Disclaimer: Somehow I've missed the comment of David Mitra; as my answer is essentially the same, I'm making this CW. I'm not deleting because here $U_i\cap U_j = \varnothing$, so peraps it is more clear that no finite cover exists (all the sets $U_n$ have to be taken).

Take any strictly decreasing sequence $(a_n)_{n=1,2,\ldots}$ of non-rational numbers that tends to $\sqrt{2}$ with $a_1 < 3$, for example

$$a_n = \sqrt{2}+\frac{1}{n+2015}$$

Now consider a sequence of open sets:

\begin{align} U_0 &= (-1,\sqrt{2})\\ U_1 &= (a_1,3)\\ U_n &= (a_n,a_{n-1}) &\text{ for } n \geq 2 \end{align}

Obviously $\mathbb{Q}\cap [0,2] \subset \bigcup_{k=1}^{\infty} U_k$, but no finite cover exists.

I hope this helps $\ddot\smile$


A compact set has to be bounded and closed.

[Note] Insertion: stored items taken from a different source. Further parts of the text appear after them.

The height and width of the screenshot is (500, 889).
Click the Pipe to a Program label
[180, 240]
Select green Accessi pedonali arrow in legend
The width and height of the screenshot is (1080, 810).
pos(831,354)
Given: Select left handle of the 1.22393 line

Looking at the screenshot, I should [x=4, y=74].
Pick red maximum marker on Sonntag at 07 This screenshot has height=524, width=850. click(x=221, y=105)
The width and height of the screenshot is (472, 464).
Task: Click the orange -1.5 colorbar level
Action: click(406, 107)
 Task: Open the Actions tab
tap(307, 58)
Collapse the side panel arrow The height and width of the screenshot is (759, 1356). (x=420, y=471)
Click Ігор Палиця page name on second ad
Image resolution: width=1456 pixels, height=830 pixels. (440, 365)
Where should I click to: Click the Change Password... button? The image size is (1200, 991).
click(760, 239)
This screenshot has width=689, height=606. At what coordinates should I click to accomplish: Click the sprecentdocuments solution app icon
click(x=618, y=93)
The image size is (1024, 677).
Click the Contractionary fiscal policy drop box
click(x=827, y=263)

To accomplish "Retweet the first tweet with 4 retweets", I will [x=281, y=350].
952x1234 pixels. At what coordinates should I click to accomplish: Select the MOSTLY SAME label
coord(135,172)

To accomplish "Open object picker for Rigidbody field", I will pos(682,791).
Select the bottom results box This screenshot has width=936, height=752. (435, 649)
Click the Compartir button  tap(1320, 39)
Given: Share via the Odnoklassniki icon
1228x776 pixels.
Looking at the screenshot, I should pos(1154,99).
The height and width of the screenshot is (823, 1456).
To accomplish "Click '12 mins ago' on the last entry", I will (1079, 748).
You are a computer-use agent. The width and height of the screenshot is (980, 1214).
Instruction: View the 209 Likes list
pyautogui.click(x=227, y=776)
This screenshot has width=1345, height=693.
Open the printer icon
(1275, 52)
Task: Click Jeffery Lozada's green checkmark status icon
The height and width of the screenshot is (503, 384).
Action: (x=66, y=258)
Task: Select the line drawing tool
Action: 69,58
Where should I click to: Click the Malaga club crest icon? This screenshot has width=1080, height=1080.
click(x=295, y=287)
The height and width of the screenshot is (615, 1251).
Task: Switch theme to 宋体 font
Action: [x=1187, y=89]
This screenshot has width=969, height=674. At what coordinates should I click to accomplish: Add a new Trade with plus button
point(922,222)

We can easily see that closedness is violated here. For example, take the famous Leibniz formula $$\frac{\pi}{4}= 1-\frac13+\frac15-\frac17+\frac19-\cdots$$ The sequence of partial sums are all rational numbers in between 0 and 2, however their limit point is not rational, so the set $S$ is not closed.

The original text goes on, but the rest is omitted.